Each time we did a biophysical profile and the ultrasound tech let me know that baby was head down, I marveled a little internally that this time it didn’t matter.
Having a head-down baby really mattered when I was aiming for a VBAC (vaginal birth after cesarean) and a VBA2C (vaginal birth after two cesareans). But presentation means next to nothing when you’re planning a pre-labor cesarean due to complete placenta previa.
But then my blood pressure rose to severe ranges and I headed to the hospital.
Hospital staff were getting everything prepped for our c-section when they rolled in the ultrasound to take one last look at the placenta. It’d been three weeks since we’d looked at it directly – it hadn’t moved in the dozen weeks before that and we felt sure it wasn’t going to. What’s more, a regular ultrasound a couple weeks before had the ultrasound tech cautiously feeling out whether I knew the placenta was not going to let me VBAC this time. The previa was a done deal. It wasn’t moving. But it’d still be good to take a good look before we head to surgery.

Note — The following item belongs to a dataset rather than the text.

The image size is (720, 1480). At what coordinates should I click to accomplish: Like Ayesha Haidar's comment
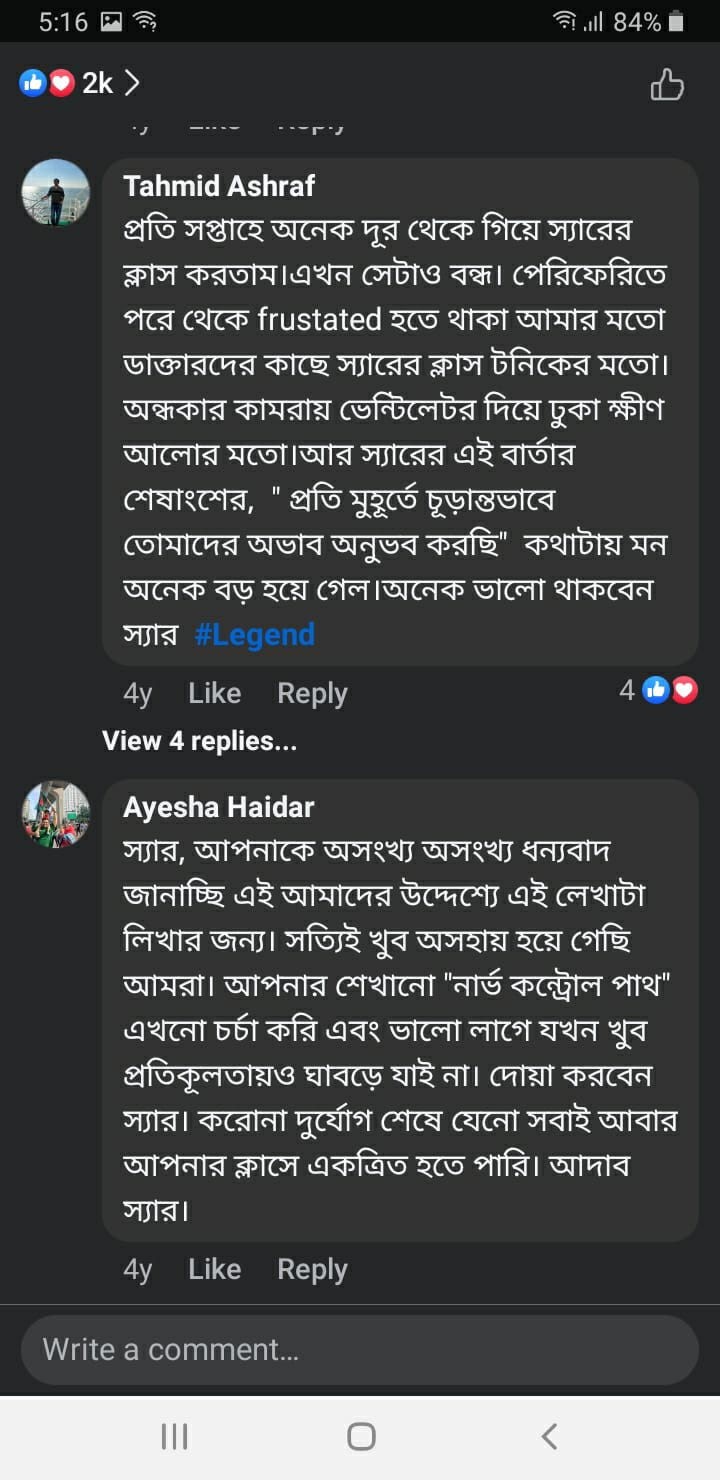click(214, 1269)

But the tech couldn’t find the placenta on transvaginal ultrasound. It wasn’t over my cervix anymore. A regular abdominal ultrasound showed the placenta four centimeters behind my cervix. No previa.
And baby was head down, which suddenly mattered again. I no longer had an absolute contraindication for vaginal delivery! I was free to “TOLAC” again (trial of labor after cesarean).

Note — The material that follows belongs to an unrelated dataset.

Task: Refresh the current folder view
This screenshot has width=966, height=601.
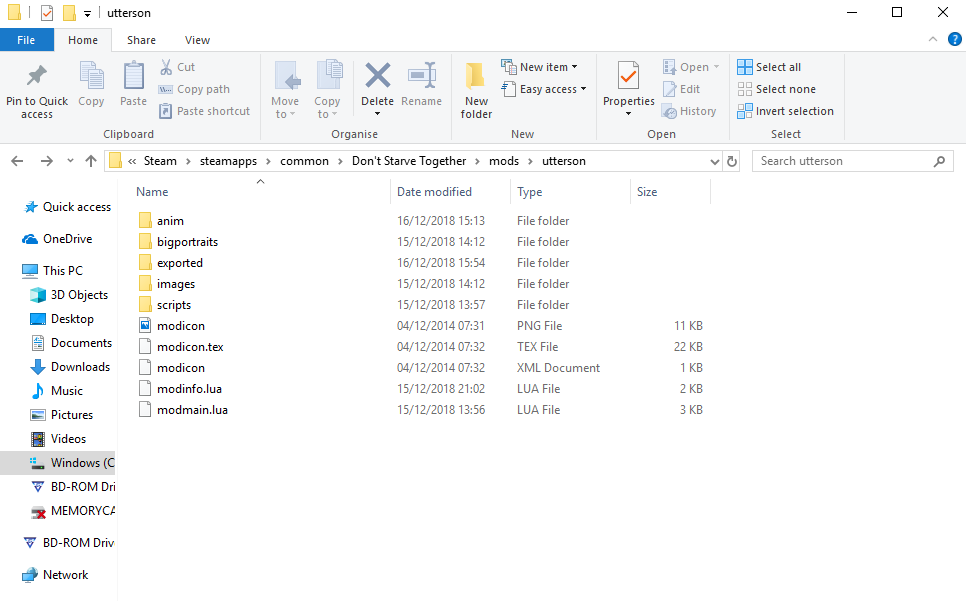Action: 732,161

So we started an induction. After an hour or two (maybe?), my blood pressure wasn’t coming down with IV labetalol so we decided to start an epidural sooner rather than later in hopes that it would bring my blood pressure down (I had already planned to get an epidural this time around since it would be an induced labor, which generally means more pain, and because I wanted the “insurance” of an epidural in place in case we needed to rapidly transition to a cesarean.) So we got the epidural in.
“Woo-ooo,” I let the anesthesiologist know that I was feeling woozy. The blood pressure cuff that had been inflating and deflating on my arm since admission confirmed that my blood pressure had dropped, quite low. The staff laid me down; they pushed fluids through my IV ports; they gave me medicine. I stabilized.
They rearranged the belly monitors, trying to get baby’s heart rate back on the monitor – but they couldn’t find it. Quick, bring in a ultrasound – oh, that explains it. Heart’s beating just fine, but baby is breech now. “What’s his presenting part?” I asked. “Foot” was the response.
A footling breech. Not even my doc, who does deliver breech babies vaginally under some circumstances, would deliver a footling breech vaginally.
For the second time that day, we began preparations for a c-section.
In the half hour it took my doctor to get from his west side office (of course this all had to happen when he wasn’t just across the street like he is at the beginning of the week!) back to the hospital to perform the c-section, Frank had flipped again, this time to transverse (lying across my belly rather than up and down).
And so Frank was born, via a plan D c-section for breech positioning. He broke a collarbone on the way out (gotta be careful with those gymnastics!) but it hasn’t seemed to have bothered him.
I can’t help thinking of the parallels and perpendicularities between Louis’s birth and Frank’s.
With both, I developed preeclampsia which subsequently developed severe features which necessitated delivery. With Louis, I was determined to do anything possible to avoid a repeat c-section – with Frank I had come to peace with the reality that vaginal delivery was completely out of the question. When our “last ditch” ultrasound showed Louis still transverse, we called in the specialist and did a version. Our “last ditch” ultrasound with Frank started us off on a surprise TOLAC. But Louis bobbed quickly head down and back up to transverse on his version and Frank flipped footling and transverse just because.